START DATA TO USE
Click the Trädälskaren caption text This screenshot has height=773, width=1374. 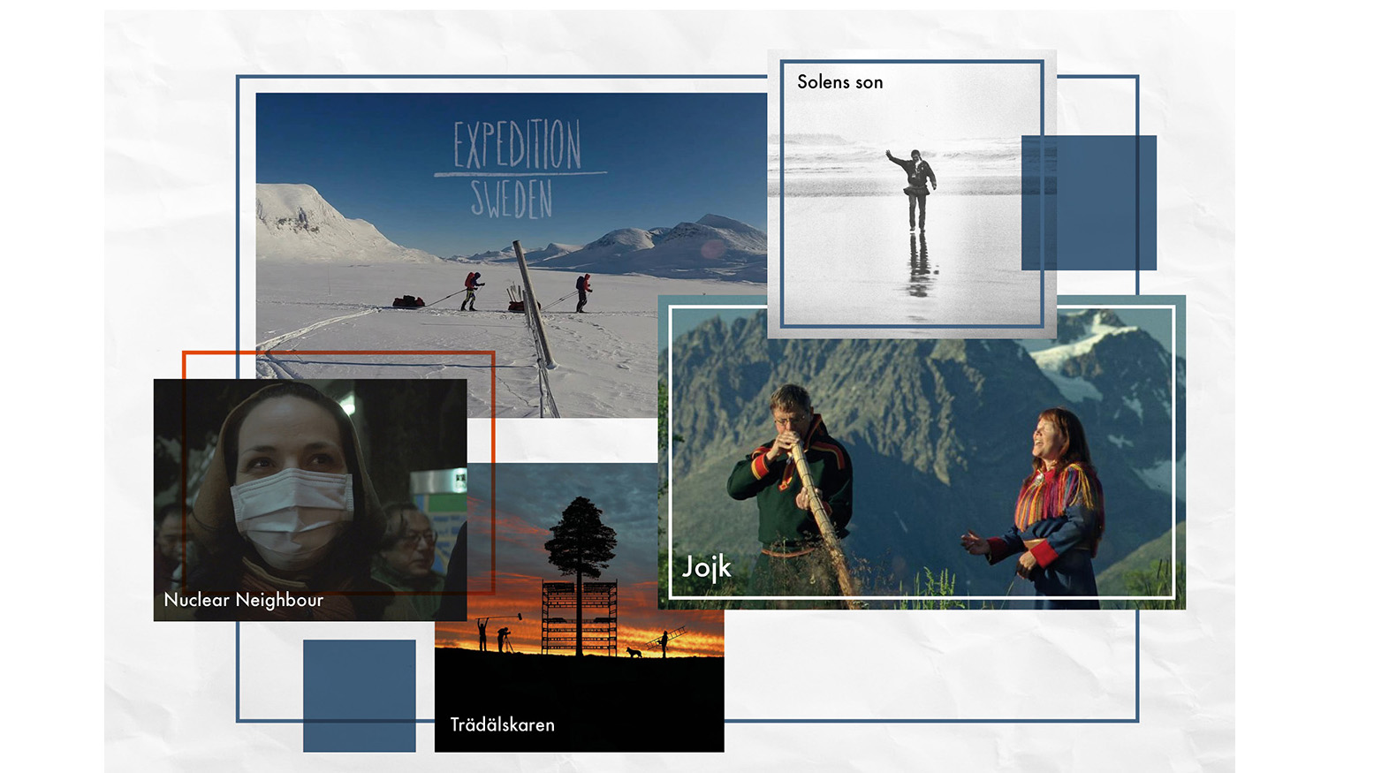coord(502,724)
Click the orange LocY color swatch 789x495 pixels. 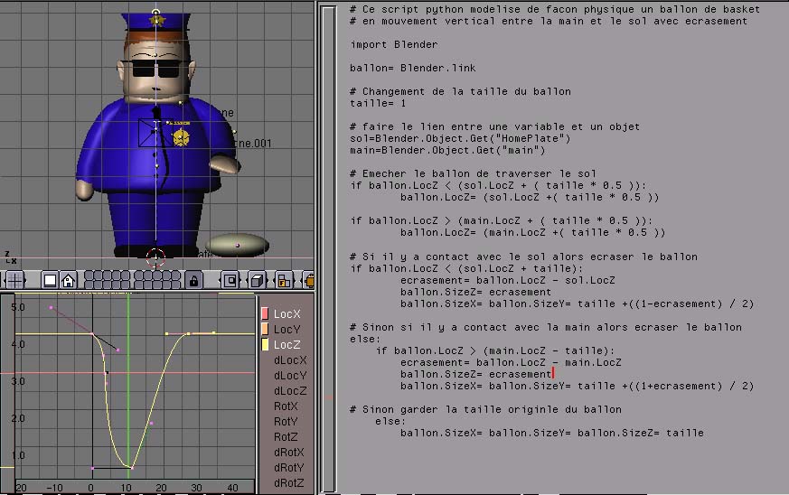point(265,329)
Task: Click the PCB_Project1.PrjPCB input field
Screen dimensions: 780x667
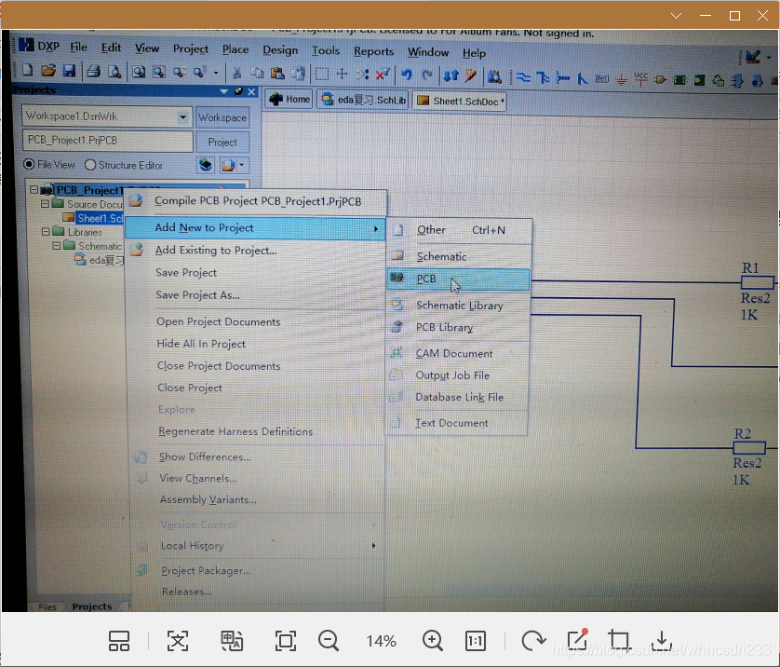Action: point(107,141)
END DATA TO USE
WHAT YOU ARE ASKED TO DO: Pictures are to be dropped, and the lines from the line with "Task: Click the" through the end of the material above are to be reproduced exactly.

EXERCISE RESULT:
Task: Click the PCB_Project1.PrjPCB input field
Screen dimensions: 780x667
Action: point(107,141)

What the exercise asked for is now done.